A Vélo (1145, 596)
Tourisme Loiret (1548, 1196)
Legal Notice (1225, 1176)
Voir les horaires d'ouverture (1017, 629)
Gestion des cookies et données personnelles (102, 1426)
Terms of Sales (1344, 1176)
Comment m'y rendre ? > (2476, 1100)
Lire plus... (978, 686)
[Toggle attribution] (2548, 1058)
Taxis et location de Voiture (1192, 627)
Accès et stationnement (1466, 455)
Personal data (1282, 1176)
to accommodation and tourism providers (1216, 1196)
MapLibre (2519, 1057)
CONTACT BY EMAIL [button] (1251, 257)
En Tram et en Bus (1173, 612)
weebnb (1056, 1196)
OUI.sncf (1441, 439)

Work request -
Retype, without any change, the lines from the one containing "Accès et stationnement (1466, 455)" through the final line of the material above, and no others.

Exercise solution -
Accès et stationnement (1466, 455)
Personal data (1282, 1176)
to accommodation and tourism providers (1216, 1196)
MapLibre (2519, 1057)
CONTACT BY EMAIL [button] (1251, 257)
En Tram et en Bus (1173, 612)
weebnb (1056, 1196)
OUI.sncf (1441, 439)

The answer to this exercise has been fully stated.